Five plaintiffs sued FAST Enterprises LLC, CSG Government Solutions and five state employees in 2017, alleging that the staffers' actions and flaws with the automated computer system put them at financial risk and even bankruptcy.
In an opinion issued last Thursday, U.S. District Judge David M. Lawson dismissed one plaintiff and three defendants but ruled that the case will move forward.
State officials have acknowledged that at least 20,000 Michigan residents - and possibly as many as 40,000 - were wrongly accused of fraud between 2013 and 2015 by a $47 million computer system, purchased from FAST Enterprises, that the state operated without human supervision and with an error rate as high as 93%.

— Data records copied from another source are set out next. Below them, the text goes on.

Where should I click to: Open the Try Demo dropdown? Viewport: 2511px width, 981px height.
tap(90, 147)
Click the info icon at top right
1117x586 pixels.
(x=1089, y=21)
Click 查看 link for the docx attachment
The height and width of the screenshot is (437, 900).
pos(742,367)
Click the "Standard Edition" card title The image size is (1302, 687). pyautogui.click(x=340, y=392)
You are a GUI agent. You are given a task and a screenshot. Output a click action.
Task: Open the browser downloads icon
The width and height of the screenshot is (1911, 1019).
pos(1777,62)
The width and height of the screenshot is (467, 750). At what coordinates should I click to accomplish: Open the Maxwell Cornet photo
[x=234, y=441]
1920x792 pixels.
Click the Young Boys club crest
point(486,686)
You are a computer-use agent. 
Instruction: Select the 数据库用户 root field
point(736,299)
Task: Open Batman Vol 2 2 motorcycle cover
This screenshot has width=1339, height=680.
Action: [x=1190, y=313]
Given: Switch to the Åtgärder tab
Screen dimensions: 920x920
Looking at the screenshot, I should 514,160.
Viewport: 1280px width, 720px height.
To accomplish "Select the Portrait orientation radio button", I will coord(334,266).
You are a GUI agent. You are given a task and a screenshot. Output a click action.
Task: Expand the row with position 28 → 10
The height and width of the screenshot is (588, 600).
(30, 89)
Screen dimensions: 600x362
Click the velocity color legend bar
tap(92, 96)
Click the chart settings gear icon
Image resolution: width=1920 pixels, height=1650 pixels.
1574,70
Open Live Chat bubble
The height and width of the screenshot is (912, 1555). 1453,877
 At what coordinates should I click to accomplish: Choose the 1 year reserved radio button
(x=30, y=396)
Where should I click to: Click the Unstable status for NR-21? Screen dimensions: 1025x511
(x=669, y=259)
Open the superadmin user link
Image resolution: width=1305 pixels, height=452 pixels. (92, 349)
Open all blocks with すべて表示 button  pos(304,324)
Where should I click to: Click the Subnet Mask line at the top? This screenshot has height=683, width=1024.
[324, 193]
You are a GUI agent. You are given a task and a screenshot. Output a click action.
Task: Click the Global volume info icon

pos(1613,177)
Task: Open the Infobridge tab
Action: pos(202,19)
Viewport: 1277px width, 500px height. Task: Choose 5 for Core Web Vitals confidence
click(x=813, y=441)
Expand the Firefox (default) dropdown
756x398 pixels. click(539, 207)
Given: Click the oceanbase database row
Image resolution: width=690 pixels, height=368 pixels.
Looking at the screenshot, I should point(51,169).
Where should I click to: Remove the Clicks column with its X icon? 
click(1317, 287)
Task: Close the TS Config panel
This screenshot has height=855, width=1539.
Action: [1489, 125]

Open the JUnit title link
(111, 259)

The system allegedly made an excessive percentage of fraud determinations between 2013 and 2015 during then-Gov. Rick Snyder's administration, even after the errors were pointed out by staffers, Lawson's opinion states.
Attorneys for the companies had no immediate comment on the ruling.
The Michigan Attorney General's Office, which represents the state defendants, is "still reviewing the decision with our clients," spokeswoman Courtney Covington Watkins said.
The lawsuit's defendants include Sharon Moffett-Massey, who was director of Michigan's Unemployment Insurance Agency between 2014 and 2017. Lawson wrote in his opinion that Moffett-Massey eventually "directed the agency to shut down the auto-adjudication system in August 2015 because staff members alerted her to the system having been determining too frequently that people committed fraud."
A similar lawsuit against the state is pending before the Michigan Supreme Court.